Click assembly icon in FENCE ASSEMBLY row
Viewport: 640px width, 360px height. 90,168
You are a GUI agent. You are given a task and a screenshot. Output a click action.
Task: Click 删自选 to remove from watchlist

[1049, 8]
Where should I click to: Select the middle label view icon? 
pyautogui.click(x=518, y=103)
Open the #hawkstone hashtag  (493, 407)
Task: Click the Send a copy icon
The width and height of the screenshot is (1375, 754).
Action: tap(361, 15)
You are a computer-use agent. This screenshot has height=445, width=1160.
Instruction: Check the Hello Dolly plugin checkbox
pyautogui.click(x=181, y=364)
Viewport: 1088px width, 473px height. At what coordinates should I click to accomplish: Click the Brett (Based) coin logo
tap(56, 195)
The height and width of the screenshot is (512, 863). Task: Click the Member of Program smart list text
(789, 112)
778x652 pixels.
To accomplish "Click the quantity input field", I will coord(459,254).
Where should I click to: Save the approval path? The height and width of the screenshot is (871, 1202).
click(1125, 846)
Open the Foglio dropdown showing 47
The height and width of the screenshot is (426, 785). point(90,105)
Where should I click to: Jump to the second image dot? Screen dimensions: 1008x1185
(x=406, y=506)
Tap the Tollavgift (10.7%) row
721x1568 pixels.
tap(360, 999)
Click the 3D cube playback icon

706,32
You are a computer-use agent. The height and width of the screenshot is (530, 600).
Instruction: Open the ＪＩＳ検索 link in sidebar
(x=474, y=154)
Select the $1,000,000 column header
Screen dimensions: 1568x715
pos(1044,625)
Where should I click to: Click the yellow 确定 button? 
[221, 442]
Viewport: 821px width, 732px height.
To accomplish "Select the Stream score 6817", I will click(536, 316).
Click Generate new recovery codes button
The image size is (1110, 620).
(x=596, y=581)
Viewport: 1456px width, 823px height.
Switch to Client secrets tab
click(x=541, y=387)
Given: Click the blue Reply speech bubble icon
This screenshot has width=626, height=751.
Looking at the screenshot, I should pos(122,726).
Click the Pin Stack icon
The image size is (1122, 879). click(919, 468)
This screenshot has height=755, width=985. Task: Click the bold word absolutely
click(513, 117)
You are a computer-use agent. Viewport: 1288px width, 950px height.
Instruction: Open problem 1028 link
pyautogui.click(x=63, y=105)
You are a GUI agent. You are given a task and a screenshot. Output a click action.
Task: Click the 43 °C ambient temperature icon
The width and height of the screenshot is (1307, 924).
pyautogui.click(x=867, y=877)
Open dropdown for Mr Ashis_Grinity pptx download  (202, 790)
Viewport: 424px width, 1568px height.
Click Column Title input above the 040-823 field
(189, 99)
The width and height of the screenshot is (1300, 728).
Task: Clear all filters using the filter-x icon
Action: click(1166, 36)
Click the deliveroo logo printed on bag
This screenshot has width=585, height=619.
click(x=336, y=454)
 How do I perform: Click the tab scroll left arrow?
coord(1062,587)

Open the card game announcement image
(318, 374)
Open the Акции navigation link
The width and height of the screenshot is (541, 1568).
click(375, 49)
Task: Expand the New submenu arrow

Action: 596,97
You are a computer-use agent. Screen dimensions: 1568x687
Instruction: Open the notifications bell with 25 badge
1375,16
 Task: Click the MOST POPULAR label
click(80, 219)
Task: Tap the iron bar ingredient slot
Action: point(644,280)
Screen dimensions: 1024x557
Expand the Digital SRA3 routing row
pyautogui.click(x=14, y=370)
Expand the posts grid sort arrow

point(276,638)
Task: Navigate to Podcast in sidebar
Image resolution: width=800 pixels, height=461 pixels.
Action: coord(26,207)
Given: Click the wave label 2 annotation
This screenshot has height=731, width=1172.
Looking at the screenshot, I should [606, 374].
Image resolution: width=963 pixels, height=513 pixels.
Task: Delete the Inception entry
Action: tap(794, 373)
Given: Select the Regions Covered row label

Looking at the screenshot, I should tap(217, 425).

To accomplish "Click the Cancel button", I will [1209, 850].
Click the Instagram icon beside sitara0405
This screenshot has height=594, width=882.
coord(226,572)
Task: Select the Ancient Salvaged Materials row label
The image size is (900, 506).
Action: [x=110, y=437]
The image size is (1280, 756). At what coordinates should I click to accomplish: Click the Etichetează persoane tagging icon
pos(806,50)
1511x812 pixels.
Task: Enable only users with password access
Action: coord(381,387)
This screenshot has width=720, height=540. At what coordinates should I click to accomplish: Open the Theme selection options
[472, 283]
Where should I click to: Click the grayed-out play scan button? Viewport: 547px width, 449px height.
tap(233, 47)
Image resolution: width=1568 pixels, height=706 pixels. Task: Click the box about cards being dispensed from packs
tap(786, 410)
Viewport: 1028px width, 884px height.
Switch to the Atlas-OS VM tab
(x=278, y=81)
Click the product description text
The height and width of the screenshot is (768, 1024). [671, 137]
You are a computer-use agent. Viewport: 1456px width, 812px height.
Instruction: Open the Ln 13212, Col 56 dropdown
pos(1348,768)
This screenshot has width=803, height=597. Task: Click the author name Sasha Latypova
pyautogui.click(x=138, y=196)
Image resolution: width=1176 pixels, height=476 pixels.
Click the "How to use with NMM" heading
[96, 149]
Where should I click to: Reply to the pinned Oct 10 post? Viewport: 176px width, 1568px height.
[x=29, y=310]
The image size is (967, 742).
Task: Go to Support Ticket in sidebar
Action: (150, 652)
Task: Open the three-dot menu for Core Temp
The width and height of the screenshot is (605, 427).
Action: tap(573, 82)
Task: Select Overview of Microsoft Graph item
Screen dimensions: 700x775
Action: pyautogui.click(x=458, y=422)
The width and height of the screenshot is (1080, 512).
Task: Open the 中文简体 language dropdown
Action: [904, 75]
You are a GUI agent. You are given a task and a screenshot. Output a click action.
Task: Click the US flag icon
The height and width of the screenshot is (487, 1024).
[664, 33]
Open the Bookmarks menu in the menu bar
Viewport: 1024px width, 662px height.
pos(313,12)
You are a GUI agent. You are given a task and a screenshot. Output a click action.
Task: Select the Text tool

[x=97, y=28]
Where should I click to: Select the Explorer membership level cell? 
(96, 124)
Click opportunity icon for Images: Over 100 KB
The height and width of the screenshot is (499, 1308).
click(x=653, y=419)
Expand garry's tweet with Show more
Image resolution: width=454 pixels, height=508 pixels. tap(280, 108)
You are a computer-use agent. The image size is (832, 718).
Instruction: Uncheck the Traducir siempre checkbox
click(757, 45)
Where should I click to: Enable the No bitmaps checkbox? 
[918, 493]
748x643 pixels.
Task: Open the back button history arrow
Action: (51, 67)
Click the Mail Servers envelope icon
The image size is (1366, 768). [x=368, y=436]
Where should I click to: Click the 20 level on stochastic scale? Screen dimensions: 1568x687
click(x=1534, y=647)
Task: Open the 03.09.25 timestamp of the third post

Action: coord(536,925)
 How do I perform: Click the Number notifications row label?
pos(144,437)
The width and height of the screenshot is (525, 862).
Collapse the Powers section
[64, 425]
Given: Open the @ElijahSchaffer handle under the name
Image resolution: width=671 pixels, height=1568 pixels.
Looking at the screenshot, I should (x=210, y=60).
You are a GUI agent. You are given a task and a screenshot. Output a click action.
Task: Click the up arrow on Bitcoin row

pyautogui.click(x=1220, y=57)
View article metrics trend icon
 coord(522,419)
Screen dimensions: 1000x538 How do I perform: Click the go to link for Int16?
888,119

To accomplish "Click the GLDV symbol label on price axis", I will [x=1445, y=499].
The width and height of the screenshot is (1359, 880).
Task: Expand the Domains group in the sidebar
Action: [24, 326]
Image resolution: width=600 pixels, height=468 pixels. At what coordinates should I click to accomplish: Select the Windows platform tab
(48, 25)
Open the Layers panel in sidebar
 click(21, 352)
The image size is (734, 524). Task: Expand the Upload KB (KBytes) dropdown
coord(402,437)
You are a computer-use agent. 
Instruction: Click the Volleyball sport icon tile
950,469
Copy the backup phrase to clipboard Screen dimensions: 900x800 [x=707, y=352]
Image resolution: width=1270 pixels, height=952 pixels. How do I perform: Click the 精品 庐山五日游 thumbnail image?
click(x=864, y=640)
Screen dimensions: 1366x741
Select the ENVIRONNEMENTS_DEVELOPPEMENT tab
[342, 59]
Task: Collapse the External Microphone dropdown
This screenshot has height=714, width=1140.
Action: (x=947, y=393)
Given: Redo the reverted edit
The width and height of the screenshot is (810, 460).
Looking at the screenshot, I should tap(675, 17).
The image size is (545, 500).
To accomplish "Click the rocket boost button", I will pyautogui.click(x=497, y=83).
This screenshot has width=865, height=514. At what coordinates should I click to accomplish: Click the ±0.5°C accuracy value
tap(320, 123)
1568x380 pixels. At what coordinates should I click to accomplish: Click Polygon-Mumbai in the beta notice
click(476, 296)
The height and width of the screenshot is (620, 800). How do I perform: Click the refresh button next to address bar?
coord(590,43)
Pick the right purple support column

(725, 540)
━━━━━━━━━━━━━━━━━━━━
_Activity:_
Copy the records above exactly, please, but only from the first line through the line containing "Task: Click the Send a copy icon".

_Result:_
Click assembly icon in FENCE ASSEMBLY row
Viewport: 640px width, 360px height. 90,168
You are a GUI agent. You are given a task and a screenshot. Output a click action.
Task: Click 删自选 to remove from watchlist

[1049, 8]
Where should I click to: Select the middle label view icon? 
pyautogui.click(x=518, y=103)
Open the #hawkstone hashtag  (493, 407)
Task: Click the Send a copy icon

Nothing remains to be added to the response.